Individual target pharmacokinetic/pharmacodynamic attainment rates among meropenem-treated patients admitted to the ICU with hospital-acquired pneumonia

Abstract

Objectives: Critical illness reduces β-lactam pharmacokinetic/pharmacodynamic (PK/PD) attainment. We sought to quantify PK/PD attainment in patients with hospital-acquired pneumonia.

Methods: Meropenem plasma PK data (n = 70 patients) were modelled, PK/PD attainment rates were calculated for empirical and definitive targets, and between-patient variability was quantified [as a coefficient of variation (CV%)].

Results: Attainment of 100% T>4×MIC was variable for both empirical (CV% = 92) and directed (CV% = 33%) treatment.

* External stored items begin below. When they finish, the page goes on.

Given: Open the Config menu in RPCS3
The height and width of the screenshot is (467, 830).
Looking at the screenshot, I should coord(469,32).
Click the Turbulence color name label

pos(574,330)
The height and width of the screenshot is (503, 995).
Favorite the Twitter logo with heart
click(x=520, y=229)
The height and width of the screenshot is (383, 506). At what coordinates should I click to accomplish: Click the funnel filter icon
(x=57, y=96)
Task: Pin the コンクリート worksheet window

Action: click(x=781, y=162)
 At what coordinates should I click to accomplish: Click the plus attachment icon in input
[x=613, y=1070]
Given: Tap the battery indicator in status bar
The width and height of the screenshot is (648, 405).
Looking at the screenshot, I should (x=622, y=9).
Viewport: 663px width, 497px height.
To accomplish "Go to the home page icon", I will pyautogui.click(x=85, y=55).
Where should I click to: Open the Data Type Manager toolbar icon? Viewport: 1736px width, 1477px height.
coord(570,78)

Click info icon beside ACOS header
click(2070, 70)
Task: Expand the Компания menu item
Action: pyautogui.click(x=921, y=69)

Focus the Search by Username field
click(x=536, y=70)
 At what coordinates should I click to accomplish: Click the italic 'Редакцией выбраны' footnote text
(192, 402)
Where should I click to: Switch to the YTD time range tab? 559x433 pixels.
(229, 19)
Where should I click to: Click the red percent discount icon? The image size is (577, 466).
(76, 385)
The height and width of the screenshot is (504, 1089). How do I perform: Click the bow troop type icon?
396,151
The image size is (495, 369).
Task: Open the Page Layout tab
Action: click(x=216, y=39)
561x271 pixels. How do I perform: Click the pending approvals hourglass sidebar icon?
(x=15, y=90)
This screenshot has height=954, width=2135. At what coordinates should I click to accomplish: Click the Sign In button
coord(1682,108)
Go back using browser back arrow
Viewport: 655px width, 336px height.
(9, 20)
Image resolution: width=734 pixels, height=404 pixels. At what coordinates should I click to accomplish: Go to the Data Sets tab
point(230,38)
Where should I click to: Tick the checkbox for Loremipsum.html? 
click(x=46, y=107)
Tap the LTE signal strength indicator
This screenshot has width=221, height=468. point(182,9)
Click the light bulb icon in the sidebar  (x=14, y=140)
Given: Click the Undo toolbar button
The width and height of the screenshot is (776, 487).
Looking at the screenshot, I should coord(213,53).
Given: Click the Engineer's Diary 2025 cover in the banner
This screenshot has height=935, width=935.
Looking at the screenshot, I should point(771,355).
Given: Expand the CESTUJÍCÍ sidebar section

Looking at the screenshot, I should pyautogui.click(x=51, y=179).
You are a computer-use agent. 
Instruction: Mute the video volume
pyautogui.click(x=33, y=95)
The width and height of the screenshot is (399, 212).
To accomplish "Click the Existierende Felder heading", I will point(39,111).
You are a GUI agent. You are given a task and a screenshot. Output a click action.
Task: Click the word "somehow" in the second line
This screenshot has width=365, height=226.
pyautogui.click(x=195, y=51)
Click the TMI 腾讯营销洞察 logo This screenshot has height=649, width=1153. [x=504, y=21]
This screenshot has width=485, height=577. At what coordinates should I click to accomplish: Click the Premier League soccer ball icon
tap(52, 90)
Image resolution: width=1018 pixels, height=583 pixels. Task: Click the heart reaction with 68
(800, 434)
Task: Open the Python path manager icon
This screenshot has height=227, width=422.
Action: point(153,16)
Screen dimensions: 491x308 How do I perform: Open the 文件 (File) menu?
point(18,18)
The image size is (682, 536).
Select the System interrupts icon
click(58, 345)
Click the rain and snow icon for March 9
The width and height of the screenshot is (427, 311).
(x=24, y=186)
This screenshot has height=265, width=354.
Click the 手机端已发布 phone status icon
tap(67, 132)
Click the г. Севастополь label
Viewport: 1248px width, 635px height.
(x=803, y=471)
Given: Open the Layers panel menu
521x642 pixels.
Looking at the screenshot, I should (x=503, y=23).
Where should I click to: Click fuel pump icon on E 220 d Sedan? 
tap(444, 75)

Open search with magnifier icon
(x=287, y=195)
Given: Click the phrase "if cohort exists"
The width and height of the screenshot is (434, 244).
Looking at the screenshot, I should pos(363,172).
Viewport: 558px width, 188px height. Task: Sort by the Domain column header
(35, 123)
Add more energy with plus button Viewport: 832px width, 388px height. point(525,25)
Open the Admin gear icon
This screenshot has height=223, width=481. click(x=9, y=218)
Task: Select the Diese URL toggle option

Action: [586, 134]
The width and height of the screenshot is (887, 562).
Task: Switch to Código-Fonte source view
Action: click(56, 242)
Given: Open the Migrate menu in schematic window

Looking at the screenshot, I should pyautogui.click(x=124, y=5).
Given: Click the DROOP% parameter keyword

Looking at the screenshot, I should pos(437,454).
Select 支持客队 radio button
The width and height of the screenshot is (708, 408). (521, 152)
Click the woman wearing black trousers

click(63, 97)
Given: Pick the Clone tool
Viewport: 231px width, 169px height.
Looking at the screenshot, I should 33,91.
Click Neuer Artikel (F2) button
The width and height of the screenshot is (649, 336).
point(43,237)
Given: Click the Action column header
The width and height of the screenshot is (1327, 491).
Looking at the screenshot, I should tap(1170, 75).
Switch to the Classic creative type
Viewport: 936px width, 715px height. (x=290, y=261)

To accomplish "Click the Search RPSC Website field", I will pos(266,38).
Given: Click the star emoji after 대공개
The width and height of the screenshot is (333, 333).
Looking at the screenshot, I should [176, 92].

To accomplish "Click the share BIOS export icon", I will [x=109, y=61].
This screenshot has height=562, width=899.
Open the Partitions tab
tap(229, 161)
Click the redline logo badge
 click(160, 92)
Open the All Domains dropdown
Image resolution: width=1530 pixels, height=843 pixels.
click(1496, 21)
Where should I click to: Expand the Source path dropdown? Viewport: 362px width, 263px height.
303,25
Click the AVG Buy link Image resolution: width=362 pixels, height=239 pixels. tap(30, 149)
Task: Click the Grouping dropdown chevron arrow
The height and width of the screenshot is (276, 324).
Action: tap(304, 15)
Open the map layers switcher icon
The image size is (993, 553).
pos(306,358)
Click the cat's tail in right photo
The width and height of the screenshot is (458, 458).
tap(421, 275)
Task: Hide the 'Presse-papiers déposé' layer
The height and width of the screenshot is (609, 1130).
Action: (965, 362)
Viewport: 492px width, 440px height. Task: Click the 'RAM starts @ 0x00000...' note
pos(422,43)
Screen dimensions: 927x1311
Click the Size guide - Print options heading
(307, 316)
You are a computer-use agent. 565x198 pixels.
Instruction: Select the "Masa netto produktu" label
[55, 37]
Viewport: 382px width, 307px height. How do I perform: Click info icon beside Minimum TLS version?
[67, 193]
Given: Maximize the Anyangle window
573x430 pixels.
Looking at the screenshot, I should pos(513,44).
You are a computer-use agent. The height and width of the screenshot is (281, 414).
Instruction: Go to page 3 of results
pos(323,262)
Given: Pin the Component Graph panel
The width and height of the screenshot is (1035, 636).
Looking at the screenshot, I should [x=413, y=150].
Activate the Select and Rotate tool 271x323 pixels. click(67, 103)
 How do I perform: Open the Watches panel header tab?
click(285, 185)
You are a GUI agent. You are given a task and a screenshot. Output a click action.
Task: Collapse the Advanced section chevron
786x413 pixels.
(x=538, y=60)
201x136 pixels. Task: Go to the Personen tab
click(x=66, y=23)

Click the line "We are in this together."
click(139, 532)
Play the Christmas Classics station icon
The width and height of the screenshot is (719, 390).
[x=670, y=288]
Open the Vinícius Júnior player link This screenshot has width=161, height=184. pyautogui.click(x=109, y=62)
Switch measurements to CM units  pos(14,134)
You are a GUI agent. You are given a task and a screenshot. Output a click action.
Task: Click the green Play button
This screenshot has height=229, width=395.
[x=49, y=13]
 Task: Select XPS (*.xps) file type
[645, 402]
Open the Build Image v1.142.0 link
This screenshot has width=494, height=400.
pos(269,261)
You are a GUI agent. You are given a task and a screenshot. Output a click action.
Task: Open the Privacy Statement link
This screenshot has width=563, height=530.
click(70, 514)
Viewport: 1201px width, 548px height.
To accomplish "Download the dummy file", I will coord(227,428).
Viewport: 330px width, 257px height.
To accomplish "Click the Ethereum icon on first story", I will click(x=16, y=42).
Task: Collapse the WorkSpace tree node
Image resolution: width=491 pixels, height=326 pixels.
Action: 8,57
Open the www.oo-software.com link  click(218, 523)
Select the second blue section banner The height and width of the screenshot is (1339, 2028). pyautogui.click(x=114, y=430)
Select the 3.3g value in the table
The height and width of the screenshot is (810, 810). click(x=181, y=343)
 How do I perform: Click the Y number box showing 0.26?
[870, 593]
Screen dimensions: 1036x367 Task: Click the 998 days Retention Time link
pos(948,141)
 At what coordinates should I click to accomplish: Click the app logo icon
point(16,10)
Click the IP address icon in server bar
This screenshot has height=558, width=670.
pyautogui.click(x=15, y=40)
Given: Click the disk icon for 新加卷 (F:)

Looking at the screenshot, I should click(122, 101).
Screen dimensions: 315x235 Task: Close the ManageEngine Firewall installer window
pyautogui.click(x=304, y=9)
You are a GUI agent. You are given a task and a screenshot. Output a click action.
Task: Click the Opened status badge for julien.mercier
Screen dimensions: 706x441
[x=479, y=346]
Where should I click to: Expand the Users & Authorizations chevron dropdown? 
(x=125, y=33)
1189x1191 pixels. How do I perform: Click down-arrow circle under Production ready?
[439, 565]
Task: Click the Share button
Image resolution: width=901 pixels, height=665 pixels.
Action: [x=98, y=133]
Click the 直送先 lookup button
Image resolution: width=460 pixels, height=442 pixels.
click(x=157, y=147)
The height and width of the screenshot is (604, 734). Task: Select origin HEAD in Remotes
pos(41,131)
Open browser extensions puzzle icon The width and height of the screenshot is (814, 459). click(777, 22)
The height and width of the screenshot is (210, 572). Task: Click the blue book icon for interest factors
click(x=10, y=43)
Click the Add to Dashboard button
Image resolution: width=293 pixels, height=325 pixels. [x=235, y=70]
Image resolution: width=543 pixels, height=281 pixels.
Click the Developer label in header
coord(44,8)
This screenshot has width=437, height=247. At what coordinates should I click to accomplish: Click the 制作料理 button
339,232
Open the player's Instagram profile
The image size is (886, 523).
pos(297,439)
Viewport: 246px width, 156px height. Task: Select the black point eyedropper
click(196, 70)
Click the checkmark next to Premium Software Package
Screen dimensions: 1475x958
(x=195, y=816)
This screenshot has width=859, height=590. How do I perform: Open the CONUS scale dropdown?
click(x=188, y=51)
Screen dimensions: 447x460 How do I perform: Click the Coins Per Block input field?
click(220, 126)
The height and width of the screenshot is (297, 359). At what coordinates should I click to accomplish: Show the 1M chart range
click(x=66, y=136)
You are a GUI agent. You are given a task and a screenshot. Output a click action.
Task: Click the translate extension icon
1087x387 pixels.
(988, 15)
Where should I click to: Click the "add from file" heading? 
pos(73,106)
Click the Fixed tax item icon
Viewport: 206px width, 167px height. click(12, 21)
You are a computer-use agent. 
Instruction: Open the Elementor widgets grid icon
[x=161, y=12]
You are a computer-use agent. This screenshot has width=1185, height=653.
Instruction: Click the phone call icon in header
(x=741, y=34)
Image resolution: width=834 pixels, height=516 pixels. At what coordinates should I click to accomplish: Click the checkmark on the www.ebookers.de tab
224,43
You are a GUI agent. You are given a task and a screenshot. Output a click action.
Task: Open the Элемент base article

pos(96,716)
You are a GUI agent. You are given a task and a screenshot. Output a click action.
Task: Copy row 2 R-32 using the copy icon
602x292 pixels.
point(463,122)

Conclusions: Individualization is required to achieve suggested PK/PD targets in critically ill patients.

Figure 1.

Individual meropenem plasma PK/PD attainment among patients treated for HAP. PK/PD target attainment stratified by target (blue = T_>1×MIC, red = T_>4×MIC) among patients treated empirically. Individual observations (open circles) are jittered to increase visual clarity where values overlap. The distribution of observed PK/PD ratios is shown in box plots, with overlaid density (half-eye) plots demonstrating the range and density of PK/PD ratios in the sample.